GIVEN TEXT:
The chancellor has also slashed Universal Credit’s taper rate, the amount of claimants’ earnings above the Universal Credit minimum that the government takes. Previously 63%, this will fall to 55%.

Kate Schmuecker, however, deputy director of policy and partnerships at the Joseph Rowntree Foundation, said that while the chancellor’s pledges are a significant step towards helping those suffering in-work poverty, they leave behind those who are unable to work.

“The reality is that millions of people who are unable to work or looking for work will not benefit from these changes,” she said.

“Their energy bills and weekly shop are going up like everyone else’s and they face immediate hardship, hunger and debt in the months ahead.”

The increase will also squeeze public service budgets, warned Mary-Ann Stephenson, director of the Women’s Budget Group.

She said: “The government must ensure that the public sector receives increased funding to meet higher pay costs.

“Childcare and social care are already in crisis because of under-funding, and providers face collapse unless they are properly resourced.”

DATASET CONTENT:
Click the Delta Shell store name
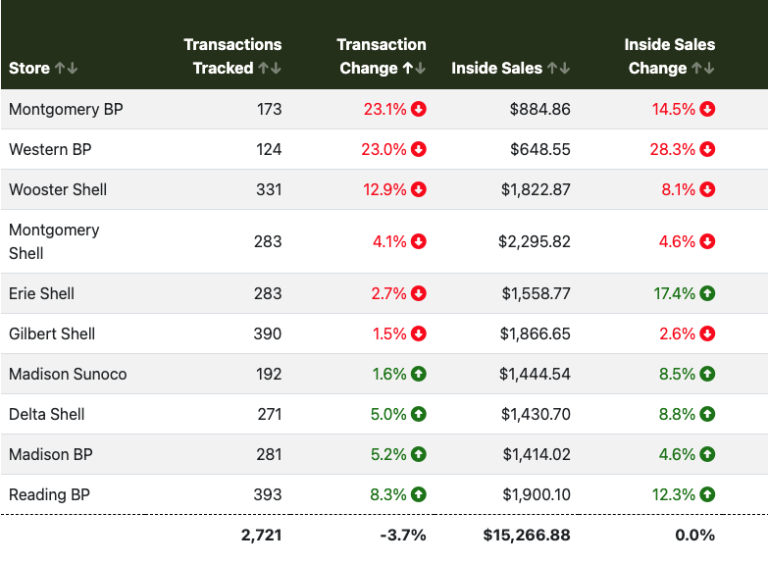768x564 pixels. tap(47, 414)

REQUIRED WORK:
**A)** How would you render this sentence from the Universal Credit passage in Spanish: "The increase will also squeeze public service budgets, warned Mary-Ann Stephenson, director of the Women's Budget Group."?
**B)** Can you transcribe the stretch of the Universal Credit passage from "The chancellor has" through "unable to work."?

ANSWERS TO THE PROBLEMS:
**A)** El aumento también ejercerá presión sobre los presupuestos de los servicios públicos, advirtió Mary-Ann Stephenson, directora del Women's Budget Group.

**B)**
The chancellor has also slashed Universal Credit’s taper rate, the amount of claimants’ earnings above the Universal Credit minimum that the government takes. Previously 63%, this will fall to 55%.

Kate Schmuecker, however, deputy director of policy and partnerships at the Joseph Rowntree Foundation, said that while the chancellor’s pledges are a significant step towards helping those suffering in-work poverty, they leave behind those who are unable to work.